# start of Passage shown

Monday, July 29, 2024

What I Saw at the 2024 Great River Shakespeare Festival

Hamlet. Dir. Doug Scholz-Carlson. Perf. Tarah Flanagan, Melissa Maxwell, Will Sturdivant, Christopher Gerson, Michael Fitzpatrick, Emily Fury Daly, Benjamin Boucvalt, Daniel Ajak, and Diana Coates. Great River Shakespeare Festival. Winona, Minnesota. 2024.
Much Ado About Nothing. Dir. 
Gaby Rodriguez. Perf. Melissa Maxwell, Will Sturdivant, Tarah Flanagan, Christopher Gerson, Marina Narveaz, Izzy Heckman, Michael Fitzpatrick, Emily Fury Daly, Benjamin Boucvalt, Daniel Ajak, and Diana Coates. Great River Shakespeare Festival. Winona, Minnesota. 2024.

I was only able to get to the Great River Shakespeare Festival toward the very end. When that happens, I'm always sad. It means that I can't go back and see the plays again, and it means I'm limited in my ability to promote that season's plays.

# end of Passage shown

What this task involves: In the festival review, who directed Hamlet?

# start of Available data

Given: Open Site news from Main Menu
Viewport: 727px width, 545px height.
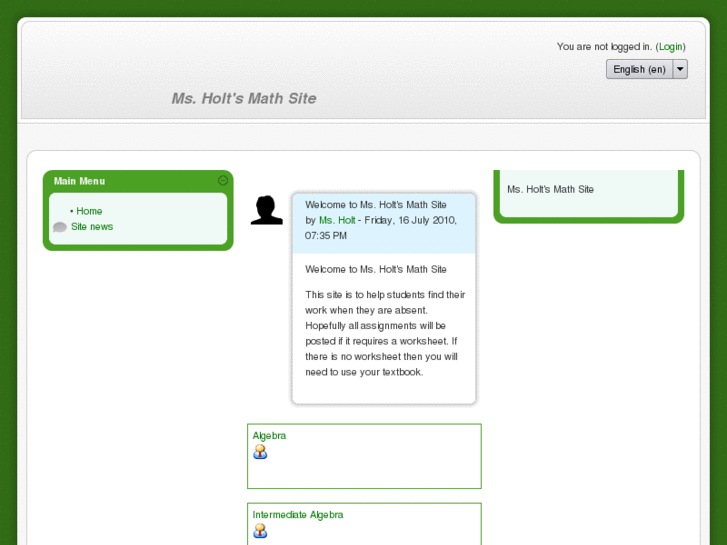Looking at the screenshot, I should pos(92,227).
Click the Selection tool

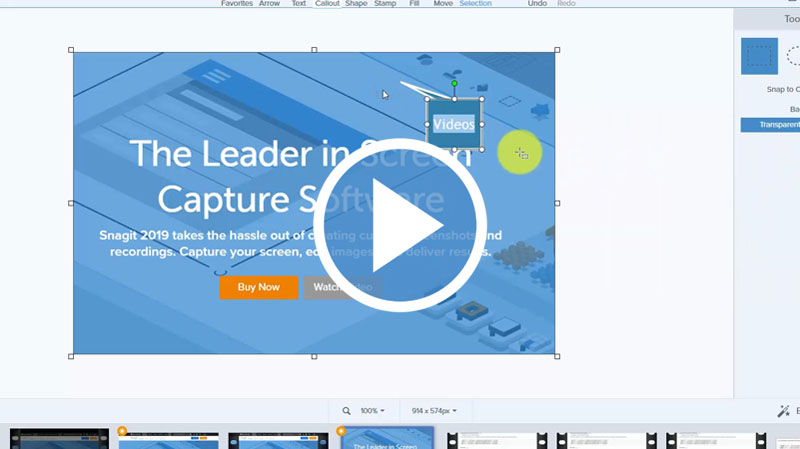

# end of Available data

Written solution: Doug Scholz-Carlson